Each line below is to be copied out exactly, and none may be omitted.

Material provided =>
= = = = = = =

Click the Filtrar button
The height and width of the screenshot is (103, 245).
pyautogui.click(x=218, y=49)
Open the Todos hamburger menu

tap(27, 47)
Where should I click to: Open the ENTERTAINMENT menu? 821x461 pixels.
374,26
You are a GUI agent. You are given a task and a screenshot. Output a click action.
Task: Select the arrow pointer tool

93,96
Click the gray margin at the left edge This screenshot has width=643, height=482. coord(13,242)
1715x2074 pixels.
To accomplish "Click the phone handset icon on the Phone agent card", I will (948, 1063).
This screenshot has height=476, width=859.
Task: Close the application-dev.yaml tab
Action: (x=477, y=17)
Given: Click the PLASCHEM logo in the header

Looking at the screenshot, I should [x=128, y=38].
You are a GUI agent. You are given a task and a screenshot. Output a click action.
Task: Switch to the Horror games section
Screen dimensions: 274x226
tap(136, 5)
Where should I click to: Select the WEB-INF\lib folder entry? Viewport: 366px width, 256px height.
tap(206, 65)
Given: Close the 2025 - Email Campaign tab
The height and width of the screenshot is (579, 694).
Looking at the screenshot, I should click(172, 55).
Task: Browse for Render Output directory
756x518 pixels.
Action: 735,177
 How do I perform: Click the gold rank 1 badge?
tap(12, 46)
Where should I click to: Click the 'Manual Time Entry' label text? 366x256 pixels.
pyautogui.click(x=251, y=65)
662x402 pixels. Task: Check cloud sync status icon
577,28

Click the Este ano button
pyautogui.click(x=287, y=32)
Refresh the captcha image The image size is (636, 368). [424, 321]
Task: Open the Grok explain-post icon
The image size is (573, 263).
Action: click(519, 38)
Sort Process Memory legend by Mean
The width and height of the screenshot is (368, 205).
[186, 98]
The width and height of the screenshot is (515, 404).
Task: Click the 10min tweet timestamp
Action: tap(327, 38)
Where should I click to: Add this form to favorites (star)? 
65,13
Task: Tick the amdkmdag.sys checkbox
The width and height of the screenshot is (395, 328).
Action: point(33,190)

= = = = = = =

Expected answer =>
Click the Filtrar button
The height and width of the screenshot is (103, 245).
pyautogui.click(x=218, y=49)
Open the Todos hamburger menu

tap(27, 47)
Where should I click to: Open the ENTERTAINMENT menu? 821x461 pixels.
374,26
You are a GUI agent. You are given a task and a screenshot. Output a click action.
Task: Select the arrow pointer tool

93,96
Click the gray margin at the left edge This screenshot has width=643, height=482. coord(13,242)
1715x2074 pixels.
To accomplish "Click the phone handset icon on the Phone agent card", I will (948, 1063).
This screenshot has height=476, width=859.
Task: Close the application-dev.yaml tab
Action: (x=477, y=17)
Given: Click the PLASCHEM logo in the header

Looking at the screenshot, I should [x=128, y=38].
You are a GUI agent. You are given a task and a screenshot. Output a click action.
Task: Switch to the Horror games section
Screen dimensions: 274x226
tap(136, 5)
Where should I click to: Select the WEB-INF\lib folder entry? Viewport: 366px width, 256px height.
tap(206, 65)
Given: Close the 2025 - Email Campaign tab
The height and width of the screenshot is (579, 694).
Looking at the screenshot, I should click(172, 55).
Task: Browse for Render Output directory
756x518 pixels.
Action: 735,177
 How do I perform: Click the gold rank 1 badge?
tap(12, 46)
Where should I click to: Click the 'Manual Time Entry' label text? 366x256 pixels.
pyautogui.click(x=251, y=65)
662x402 pixels. Task: Check cloud sync status icon
577,28

Click the Este ano button
pyautogui.click(x=287, y=32)
Refresh the captcha image The image size is (636, 368). [424, 321]
Task: Open the Grok explain-post icon
The image size is (573, 263).
Action: click(519, 38)
Sort Process Memory legend by Mean
The width and height of the screenshot is (368, 205).
[186, 98]
The width and height of the screenshot is (515, 404).
Task: Click the 10min tweet timestamp
Action: tap(327, 38)
Where should I click to: Add this form to favorites (star)? 
65,13
Task: Tick the amdkmdag.sys checkbox
The width and height of the screenshot is (395, 328).
Action: point(33,190)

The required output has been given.